(DATA SHOWN begins)

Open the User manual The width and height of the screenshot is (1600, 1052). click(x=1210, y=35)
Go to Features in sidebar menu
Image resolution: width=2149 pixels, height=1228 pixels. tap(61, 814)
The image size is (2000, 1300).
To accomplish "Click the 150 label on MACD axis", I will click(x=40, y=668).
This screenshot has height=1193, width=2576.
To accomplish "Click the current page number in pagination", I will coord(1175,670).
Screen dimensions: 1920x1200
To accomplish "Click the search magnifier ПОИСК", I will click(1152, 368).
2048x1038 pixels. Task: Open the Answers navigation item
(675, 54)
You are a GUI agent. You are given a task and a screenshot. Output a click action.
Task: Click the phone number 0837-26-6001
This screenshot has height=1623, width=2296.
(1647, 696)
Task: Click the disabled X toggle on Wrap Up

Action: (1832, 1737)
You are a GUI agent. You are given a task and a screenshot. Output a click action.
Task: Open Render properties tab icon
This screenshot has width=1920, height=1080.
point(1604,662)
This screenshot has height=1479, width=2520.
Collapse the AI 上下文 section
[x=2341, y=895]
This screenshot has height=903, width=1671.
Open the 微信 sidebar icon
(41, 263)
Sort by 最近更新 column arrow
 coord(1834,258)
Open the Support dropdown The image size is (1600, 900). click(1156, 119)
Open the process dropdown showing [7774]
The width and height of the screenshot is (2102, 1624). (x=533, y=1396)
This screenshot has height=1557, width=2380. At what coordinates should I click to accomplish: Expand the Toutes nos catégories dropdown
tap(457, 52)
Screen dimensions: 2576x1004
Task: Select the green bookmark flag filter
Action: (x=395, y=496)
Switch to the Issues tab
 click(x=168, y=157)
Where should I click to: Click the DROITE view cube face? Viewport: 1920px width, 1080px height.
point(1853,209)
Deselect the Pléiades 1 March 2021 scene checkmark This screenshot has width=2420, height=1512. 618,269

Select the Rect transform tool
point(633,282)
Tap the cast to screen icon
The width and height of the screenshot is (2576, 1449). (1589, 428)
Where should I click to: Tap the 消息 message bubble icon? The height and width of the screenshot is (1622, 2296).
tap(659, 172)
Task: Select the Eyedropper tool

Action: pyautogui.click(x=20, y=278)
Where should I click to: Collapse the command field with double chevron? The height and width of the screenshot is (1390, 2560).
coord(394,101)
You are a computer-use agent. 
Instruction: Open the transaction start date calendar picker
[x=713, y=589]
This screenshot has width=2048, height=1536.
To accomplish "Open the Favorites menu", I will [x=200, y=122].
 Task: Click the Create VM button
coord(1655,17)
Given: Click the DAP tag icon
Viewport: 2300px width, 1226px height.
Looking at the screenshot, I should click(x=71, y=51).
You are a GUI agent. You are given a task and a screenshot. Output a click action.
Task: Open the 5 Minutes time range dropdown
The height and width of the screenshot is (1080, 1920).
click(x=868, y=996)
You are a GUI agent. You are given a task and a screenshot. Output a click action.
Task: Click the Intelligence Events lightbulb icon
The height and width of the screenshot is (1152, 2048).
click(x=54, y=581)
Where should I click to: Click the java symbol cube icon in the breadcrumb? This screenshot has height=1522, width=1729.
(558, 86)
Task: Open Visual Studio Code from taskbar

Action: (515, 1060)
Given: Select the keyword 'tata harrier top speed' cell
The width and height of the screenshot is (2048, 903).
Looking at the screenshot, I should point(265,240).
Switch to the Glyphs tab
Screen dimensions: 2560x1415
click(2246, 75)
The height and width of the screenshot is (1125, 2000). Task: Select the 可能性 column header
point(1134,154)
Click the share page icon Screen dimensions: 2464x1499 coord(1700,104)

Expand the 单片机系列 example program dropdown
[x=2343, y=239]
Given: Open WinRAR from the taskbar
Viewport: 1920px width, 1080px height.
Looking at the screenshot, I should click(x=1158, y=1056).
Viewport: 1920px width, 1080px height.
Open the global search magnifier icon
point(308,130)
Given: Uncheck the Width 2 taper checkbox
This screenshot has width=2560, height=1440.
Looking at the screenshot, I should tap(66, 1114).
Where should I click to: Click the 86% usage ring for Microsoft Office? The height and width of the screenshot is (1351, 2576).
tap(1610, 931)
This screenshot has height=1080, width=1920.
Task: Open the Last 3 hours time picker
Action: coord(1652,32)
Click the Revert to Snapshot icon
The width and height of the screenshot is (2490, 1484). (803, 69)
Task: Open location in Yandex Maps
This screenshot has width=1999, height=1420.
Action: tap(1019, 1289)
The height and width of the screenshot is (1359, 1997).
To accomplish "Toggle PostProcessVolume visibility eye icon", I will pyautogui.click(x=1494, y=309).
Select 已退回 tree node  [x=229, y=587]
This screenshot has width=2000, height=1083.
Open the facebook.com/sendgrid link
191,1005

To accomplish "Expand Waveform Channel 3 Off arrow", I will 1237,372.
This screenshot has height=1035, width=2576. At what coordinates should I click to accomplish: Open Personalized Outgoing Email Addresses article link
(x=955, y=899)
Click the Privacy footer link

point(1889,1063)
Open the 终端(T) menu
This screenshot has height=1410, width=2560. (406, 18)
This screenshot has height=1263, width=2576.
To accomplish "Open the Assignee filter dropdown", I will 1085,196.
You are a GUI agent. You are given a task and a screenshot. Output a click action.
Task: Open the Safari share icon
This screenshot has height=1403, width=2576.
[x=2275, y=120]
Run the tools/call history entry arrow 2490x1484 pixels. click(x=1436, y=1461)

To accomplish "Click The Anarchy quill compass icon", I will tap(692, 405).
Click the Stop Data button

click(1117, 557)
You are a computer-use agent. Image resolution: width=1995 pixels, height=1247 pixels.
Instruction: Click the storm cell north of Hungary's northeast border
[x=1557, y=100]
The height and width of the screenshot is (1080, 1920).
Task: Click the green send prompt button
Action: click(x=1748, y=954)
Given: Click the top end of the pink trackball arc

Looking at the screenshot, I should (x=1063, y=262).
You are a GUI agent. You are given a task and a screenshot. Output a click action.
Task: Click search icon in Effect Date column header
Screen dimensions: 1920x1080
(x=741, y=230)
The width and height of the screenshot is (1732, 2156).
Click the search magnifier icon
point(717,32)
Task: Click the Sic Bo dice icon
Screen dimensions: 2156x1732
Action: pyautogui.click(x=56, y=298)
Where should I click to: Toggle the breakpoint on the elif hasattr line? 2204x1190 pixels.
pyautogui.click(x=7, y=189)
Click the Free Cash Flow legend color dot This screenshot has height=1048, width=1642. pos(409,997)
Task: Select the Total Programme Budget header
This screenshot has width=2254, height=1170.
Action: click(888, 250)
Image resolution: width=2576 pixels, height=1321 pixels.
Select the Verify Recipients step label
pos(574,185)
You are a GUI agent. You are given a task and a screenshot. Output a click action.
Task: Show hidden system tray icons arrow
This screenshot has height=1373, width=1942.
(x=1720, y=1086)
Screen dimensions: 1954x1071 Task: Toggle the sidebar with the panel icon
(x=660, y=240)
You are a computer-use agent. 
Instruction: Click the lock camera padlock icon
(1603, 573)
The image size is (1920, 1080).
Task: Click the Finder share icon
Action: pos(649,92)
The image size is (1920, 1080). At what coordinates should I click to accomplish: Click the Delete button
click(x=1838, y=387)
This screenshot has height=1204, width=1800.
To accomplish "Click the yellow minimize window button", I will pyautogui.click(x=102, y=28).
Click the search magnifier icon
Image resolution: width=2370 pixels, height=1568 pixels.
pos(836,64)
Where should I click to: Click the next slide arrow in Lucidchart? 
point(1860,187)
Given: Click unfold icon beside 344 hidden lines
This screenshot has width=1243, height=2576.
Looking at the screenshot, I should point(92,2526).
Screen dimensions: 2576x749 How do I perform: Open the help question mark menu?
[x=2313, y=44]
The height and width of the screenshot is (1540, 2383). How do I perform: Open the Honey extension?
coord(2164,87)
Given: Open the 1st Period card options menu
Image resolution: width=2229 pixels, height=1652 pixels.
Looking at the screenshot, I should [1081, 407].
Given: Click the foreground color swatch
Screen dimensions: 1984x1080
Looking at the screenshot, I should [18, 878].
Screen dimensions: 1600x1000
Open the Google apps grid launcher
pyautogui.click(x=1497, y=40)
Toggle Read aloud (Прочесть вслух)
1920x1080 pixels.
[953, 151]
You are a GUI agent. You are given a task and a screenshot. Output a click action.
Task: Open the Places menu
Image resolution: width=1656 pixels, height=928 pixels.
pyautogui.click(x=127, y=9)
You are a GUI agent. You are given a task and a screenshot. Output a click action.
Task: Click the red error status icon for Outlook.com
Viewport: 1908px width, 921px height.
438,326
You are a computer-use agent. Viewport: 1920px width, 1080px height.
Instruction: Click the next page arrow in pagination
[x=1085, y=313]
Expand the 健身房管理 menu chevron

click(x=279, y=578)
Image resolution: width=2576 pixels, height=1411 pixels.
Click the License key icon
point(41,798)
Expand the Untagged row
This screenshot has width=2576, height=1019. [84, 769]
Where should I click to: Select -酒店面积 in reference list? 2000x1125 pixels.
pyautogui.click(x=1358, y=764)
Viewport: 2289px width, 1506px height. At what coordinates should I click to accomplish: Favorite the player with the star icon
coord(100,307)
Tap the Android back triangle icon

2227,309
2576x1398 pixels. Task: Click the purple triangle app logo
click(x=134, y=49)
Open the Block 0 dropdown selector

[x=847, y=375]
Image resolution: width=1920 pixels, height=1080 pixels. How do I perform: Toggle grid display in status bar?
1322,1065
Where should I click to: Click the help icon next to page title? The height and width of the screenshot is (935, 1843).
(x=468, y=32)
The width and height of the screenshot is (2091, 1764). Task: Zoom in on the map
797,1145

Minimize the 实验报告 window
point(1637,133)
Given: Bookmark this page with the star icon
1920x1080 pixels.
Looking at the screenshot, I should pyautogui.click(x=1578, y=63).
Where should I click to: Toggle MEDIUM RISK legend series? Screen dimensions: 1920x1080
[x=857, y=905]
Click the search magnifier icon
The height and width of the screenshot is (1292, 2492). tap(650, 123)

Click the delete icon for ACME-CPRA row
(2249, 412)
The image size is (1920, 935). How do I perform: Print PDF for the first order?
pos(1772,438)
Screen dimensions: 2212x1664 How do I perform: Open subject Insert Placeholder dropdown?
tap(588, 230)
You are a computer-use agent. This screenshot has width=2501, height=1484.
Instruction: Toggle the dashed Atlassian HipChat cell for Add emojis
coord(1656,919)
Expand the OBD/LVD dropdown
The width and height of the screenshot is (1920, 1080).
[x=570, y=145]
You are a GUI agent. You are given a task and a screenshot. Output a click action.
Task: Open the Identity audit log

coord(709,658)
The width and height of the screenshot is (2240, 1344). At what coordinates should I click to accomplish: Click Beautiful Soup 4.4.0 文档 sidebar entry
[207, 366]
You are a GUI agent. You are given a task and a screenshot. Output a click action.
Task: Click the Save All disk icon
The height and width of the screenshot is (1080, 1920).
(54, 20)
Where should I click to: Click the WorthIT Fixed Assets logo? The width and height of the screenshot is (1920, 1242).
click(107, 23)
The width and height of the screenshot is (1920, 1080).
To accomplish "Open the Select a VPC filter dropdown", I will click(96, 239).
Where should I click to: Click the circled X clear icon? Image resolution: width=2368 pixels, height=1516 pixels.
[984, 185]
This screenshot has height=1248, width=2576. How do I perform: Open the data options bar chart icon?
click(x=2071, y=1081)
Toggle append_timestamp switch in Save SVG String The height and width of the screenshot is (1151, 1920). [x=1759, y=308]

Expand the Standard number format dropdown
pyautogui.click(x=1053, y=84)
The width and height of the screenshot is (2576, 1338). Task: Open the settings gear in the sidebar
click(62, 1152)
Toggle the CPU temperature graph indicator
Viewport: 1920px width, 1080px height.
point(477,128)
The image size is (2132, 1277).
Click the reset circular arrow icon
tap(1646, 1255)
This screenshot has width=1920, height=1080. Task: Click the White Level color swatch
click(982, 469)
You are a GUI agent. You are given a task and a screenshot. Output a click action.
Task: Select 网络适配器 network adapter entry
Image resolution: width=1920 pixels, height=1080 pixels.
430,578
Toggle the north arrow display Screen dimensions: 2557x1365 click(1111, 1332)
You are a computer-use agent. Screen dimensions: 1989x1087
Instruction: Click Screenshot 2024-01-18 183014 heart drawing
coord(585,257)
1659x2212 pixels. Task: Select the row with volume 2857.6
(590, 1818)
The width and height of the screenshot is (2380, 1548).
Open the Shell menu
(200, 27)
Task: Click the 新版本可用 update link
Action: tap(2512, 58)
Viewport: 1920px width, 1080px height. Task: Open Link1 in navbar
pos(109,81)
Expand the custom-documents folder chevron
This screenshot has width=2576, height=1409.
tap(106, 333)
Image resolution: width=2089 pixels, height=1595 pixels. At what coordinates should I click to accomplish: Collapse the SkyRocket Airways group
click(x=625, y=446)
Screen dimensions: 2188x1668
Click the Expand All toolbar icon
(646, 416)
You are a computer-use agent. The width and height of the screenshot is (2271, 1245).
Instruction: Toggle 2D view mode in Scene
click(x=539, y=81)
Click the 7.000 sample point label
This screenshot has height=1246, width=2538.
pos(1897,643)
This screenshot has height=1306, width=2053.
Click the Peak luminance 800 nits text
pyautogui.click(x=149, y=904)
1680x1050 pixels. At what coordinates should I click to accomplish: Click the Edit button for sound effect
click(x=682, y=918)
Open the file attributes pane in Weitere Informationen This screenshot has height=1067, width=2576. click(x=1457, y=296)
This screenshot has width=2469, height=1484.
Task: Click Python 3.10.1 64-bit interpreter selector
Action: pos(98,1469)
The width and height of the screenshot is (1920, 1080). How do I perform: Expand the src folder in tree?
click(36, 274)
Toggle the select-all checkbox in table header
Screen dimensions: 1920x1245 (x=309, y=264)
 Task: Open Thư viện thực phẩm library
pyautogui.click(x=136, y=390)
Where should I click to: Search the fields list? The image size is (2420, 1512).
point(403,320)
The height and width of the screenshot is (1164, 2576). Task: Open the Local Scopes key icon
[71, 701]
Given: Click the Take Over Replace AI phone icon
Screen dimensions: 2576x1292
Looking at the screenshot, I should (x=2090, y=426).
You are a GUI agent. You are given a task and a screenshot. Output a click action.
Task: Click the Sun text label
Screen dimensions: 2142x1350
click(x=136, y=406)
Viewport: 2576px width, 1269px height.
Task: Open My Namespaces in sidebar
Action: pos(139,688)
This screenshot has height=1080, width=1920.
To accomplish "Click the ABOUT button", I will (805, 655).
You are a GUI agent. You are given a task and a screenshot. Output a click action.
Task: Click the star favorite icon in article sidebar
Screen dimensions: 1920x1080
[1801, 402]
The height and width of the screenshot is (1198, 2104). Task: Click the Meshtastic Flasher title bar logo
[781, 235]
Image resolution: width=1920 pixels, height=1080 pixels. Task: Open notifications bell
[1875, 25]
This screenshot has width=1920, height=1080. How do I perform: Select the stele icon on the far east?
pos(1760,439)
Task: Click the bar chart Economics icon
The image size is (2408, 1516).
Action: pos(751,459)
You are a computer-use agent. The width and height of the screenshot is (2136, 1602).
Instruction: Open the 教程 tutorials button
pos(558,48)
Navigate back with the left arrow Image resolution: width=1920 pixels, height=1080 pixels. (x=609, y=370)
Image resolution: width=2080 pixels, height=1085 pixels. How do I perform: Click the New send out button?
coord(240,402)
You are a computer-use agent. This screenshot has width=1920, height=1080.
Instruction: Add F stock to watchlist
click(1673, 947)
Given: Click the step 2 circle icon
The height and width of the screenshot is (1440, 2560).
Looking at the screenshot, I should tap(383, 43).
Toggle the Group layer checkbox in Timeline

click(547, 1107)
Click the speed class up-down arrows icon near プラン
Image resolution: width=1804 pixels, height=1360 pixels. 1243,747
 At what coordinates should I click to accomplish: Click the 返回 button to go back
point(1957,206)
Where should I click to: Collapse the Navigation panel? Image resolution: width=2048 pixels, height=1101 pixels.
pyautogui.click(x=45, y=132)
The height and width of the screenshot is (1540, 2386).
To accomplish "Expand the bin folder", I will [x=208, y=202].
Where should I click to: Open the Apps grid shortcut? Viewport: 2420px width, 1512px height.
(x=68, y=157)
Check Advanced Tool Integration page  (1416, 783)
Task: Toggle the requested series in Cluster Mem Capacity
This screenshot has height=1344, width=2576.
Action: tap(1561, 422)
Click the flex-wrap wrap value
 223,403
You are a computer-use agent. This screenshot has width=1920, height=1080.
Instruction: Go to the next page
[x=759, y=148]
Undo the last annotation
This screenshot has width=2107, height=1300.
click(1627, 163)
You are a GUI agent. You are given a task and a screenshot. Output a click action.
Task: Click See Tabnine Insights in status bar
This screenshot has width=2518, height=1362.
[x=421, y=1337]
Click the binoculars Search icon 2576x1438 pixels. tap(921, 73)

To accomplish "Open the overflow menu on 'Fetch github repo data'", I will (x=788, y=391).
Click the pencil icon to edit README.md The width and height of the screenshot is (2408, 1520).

(DATA SHOWN ends)

#### ASSIGNED TASK:
In the material above, transcribe exactly the lines beginning at the one with "Instruction: Open the transaction" and ending at the one with "Given: Select the", both included.

#### RESULT OF THIS EXERCISE:
Instruction: Open the transaction start date calendar picker
[x=713, y=589]
This screenshot has width=2048, height=1536.
To accomplish "Open the Favorites menu", I will [x=200, y=122].
 Task: Click the Create VM button
coord(1655,17)
Given: Click the DAP tag icon
Viewport: 2300px width, 1226px height.
Looking at the screenshot, I should click(x=71, y=51).
You are a GUI agent. You are given a task and a screenshot. Output a click action.
Task: Open the 5 Minutes time range dropdown
The height and width of the screenshot is (1080, 1920).
click(x=868, y=996)
You are a GUI agent. You are given a task and a screenshot. Output a click action.
Task: Click the Intelligence Events lightbulb icon
The height and width of the screenshot is (1152, 2048).
click(x=54, y=581)
Where should I click to: Click the java symbol cube icon in the breadcrumb? This screenshot has height=1522, width=1729.
(558, 86)
Task: Open Visual Studio Code from taskbar

Action: (515, 1060)
Given: Select the keyword 'tata harrier top speed' cell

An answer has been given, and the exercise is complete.